London Mozart Players (LMP) are a British chamber orchestra founded in 1949. LMP are the longest-established chamber orchestra in the United Kingdom. Since 1989, the orchestra has been Resident Orchestra at Fairfield Halls, Croydon.

History

Beginnings
The orchestra was formed in 1949 by violinist Harry Blech. Having just branched out into conducting, he was approached by pianist Dorothea Braus to arrange and conduct an all-Mozart concert at Wigmore Hall. Blech continued to arrange and perform increasingly successful concerts with the London Mozart Players, which lead to regular broadcasts by the BBC. The orchestra performed in the opening week's events at the Royal Festival Hall in 1951and became regulars there and later at the Queen Elizabeth Hall.

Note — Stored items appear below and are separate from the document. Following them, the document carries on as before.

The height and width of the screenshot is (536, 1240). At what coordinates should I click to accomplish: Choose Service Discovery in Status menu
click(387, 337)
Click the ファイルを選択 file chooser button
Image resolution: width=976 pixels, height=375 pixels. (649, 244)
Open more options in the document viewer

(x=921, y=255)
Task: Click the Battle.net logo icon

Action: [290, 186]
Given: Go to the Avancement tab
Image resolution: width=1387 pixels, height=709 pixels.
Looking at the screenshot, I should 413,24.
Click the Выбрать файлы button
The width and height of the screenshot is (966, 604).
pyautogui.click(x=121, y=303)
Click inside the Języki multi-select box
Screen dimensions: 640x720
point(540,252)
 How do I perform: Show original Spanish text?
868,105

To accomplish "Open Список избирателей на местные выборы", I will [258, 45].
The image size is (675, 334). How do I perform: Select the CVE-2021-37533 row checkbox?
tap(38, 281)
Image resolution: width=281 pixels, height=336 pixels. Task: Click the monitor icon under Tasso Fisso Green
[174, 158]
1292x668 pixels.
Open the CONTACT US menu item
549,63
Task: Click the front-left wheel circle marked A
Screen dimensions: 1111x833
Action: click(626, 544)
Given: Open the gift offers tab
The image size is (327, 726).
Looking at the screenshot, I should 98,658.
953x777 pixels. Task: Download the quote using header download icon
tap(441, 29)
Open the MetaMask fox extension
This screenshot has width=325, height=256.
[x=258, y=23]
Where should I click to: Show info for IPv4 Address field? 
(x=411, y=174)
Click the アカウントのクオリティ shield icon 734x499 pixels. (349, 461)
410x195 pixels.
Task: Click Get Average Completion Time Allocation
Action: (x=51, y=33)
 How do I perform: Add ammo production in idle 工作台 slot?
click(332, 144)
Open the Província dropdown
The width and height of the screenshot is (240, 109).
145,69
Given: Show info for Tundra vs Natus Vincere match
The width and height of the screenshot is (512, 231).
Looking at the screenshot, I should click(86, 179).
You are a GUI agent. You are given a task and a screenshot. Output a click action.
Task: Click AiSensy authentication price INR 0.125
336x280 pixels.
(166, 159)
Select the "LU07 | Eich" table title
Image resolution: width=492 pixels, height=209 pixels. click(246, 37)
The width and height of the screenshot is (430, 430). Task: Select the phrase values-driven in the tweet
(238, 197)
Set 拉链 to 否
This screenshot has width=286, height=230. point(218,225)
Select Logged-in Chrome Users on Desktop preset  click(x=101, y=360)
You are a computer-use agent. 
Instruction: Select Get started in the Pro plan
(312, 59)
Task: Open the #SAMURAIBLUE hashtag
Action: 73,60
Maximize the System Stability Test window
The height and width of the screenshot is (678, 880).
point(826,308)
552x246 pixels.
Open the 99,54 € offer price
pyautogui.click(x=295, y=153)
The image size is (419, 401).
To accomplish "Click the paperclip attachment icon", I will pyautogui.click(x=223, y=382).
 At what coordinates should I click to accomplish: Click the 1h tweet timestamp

Later history and present day
Musicians associated with the Players include James Galway, Felicity Lott, Jane Glover, Howard Shelley, John Suchet and Simon Callow. Nicola Benedetti, Jacqueline du Pré and Jan Pascal Tortelier played early in their careers with the orchestra. At present, it welcomes soloists such as Sheku Kanneh-Mason, Jess Gillam and Anna Lapwood. Leia Zhu is the current Young Artist-in-Residence. It tours Europe and the Far East, and records for Naxos, Chandos and Hyperion Records.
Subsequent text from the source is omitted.